+++ GIVEN DATA

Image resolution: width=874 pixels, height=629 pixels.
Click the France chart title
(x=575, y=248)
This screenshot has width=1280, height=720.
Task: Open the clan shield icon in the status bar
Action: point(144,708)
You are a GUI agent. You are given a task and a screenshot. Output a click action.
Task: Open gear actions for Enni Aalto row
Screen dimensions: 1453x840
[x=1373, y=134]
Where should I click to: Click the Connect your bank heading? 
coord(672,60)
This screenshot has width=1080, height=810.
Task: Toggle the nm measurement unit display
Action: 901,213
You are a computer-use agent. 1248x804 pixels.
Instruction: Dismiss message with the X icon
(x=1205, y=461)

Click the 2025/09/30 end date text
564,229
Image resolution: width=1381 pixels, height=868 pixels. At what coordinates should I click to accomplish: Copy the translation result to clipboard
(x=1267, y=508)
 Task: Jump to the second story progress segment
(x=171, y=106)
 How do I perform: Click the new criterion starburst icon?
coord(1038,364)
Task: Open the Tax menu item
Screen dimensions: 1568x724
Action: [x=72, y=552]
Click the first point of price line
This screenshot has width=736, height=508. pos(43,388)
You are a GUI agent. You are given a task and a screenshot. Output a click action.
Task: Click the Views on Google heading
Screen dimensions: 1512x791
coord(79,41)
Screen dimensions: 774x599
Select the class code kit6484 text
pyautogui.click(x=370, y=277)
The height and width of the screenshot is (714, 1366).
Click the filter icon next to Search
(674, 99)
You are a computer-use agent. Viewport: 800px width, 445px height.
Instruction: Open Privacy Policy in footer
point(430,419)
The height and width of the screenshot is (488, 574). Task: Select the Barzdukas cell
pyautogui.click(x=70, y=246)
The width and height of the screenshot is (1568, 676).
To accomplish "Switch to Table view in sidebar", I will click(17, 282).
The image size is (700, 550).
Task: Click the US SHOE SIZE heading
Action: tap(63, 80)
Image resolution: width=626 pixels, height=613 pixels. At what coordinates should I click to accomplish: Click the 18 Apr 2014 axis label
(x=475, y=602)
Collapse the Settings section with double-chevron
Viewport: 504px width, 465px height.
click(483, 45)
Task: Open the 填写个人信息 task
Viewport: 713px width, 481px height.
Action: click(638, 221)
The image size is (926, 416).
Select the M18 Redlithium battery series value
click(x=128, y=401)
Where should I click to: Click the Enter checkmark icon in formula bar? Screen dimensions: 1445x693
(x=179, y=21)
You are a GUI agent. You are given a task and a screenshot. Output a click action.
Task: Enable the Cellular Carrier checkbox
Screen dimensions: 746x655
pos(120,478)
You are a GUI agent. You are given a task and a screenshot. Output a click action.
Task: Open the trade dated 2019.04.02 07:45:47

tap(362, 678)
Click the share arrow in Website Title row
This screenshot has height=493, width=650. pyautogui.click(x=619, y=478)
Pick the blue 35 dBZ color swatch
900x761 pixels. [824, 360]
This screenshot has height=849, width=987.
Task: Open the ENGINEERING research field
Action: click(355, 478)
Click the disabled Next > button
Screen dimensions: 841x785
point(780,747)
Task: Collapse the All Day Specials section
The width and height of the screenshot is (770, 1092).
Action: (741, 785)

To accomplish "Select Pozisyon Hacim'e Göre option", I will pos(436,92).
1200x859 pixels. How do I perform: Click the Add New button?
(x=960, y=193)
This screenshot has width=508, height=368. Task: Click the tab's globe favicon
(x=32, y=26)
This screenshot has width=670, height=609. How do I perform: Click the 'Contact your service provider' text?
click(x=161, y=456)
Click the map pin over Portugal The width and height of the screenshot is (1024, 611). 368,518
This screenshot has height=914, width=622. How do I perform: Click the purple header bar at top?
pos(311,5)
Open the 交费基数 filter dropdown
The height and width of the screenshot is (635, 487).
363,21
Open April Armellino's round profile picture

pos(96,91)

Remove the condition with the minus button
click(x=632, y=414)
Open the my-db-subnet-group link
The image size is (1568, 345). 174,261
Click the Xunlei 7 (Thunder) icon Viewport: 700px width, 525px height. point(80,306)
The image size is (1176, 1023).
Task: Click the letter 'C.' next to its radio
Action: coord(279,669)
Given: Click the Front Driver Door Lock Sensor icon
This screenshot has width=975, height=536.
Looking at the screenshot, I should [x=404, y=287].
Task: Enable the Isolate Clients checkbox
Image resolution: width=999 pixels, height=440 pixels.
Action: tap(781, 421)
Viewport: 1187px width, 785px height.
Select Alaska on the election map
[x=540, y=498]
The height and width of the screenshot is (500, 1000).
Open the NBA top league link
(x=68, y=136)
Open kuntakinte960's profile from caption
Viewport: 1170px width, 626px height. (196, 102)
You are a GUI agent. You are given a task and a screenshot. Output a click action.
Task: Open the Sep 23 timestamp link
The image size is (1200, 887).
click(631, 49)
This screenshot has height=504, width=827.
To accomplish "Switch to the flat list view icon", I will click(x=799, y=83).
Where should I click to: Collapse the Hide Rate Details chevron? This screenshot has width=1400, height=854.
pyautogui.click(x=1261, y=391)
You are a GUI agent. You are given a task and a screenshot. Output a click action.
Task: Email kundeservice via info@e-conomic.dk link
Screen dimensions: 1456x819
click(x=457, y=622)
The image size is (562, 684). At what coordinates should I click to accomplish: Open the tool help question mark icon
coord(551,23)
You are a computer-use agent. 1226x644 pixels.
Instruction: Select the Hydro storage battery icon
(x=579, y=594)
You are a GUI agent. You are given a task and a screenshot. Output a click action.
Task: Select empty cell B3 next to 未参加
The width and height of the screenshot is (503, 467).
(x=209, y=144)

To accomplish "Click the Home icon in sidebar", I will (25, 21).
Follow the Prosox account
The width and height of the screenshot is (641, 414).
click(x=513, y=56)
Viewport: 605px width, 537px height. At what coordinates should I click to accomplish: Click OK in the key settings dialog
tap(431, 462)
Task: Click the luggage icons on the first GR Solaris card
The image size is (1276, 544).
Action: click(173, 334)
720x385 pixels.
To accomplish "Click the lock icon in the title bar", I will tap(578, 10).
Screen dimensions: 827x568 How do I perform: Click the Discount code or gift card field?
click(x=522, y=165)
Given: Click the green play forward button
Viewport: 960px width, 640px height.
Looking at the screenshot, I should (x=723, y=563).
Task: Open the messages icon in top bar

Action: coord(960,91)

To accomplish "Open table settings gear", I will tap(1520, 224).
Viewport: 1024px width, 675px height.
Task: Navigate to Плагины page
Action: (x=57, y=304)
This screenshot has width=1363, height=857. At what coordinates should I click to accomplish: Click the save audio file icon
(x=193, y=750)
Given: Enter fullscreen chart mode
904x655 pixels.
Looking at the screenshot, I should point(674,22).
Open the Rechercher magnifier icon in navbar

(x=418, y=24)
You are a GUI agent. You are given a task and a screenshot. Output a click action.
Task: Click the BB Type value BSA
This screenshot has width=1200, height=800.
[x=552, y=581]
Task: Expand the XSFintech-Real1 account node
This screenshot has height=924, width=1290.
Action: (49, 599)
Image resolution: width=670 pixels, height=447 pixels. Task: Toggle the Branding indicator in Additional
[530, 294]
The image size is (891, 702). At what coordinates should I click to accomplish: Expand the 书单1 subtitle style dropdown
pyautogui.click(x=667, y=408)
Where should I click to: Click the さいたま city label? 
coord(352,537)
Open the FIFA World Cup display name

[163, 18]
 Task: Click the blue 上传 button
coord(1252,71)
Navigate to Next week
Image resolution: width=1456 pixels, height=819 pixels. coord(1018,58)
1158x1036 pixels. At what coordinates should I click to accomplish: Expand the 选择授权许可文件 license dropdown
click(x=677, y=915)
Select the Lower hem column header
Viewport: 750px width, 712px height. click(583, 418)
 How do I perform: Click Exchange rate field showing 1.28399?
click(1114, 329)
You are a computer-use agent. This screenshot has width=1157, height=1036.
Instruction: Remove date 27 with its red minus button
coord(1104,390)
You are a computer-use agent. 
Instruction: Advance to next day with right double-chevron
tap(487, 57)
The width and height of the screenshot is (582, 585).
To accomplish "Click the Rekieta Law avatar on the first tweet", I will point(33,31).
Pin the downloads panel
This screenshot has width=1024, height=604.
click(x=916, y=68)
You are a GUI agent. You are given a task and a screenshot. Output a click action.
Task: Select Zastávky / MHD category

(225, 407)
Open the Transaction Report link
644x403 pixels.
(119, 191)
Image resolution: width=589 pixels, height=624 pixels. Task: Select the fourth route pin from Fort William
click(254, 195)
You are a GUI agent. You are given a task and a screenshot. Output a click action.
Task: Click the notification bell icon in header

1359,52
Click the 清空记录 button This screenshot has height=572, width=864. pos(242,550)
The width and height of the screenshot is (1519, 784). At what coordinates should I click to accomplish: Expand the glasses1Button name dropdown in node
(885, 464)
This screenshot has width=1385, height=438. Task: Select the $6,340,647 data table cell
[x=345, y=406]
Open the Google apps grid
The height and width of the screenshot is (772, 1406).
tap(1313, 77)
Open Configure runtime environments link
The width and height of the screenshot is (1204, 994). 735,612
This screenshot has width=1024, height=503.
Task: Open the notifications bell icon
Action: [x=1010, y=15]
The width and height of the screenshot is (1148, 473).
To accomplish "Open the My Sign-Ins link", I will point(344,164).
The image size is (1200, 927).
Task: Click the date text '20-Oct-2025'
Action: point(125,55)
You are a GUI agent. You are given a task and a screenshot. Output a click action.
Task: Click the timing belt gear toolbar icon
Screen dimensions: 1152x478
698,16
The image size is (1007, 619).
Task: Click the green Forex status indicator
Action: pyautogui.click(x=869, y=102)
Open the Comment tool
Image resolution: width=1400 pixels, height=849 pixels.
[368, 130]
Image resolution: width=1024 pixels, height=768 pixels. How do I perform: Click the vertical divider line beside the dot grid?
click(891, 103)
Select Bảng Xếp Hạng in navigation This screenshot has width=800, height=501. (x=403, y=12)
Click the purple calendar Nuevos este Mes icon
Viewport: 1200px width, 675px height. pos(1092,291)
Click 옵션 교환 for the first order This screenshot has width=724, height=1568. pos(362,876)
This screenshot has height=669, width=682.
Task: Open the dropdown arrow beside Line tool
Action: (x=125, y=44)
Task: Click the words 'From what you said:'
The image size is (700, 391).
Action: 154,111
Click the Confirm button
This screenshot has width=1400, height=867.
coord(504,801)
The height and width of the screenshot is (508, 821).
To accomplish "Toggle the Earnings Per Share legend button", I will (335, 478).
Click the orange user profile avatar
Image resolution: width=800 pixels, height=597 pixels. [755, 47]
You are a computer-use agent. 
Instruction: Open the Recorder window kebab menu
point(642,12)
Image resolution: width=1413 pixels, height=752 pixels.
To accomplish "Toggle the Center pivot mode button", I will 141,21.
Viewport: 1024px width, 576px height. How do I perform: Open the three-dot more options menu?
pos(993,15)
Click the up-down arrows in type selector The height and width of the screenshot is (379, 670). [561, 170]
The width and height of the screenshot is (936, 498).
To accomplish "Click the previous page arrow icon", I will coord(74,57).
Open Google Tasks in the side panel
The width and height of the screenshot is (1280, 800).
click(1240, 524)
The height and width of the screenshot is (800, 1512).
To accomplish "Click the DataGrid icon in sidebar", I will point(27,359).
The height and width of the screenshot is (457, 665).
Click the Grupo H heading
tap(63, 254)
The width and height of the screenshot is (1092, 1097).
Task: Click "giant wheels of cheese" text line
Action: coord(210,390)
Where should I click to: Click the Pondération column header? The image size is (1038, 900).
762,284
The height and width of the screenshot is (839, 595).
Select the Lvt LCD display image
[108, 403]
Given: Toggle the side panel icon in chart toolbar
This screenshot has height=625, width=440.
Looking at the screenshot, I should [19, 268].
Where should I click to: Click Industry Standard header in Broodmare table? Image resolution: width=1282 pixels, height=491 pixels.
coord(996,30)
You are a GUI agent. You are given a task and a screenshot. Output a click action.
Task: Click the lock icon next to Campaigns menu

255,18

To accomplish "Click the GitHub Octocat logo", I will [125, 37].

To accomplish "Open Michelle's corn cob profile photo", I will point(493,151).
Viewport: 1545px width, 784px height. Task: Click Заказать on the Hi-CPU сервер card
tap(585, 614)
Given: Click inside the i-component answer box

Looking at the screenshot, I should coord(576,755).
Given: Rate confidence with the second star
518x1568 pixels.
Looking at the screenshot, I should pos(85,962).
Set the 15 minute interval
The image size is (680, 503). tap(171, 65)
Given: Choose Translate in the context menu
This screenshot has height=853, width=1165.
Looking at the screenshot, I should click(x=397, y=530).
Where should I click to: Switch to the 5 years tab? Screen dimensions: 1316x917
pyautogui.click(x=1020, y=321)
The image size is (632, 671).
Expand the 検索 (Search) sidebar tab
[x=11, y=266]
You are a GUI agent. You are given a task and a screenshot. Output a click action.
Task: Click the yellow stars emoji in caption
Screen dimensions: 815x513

++++++

§ YOUR ASSIGNMENT:
Whenever a line in the material above holds the string "toolbar", copy that line in full.

§ SOLUTION TO THIS EXERCISE:
Task: Click the timing belt gear toolbar icon
Given: Toggle the side panel icon in chart toolbar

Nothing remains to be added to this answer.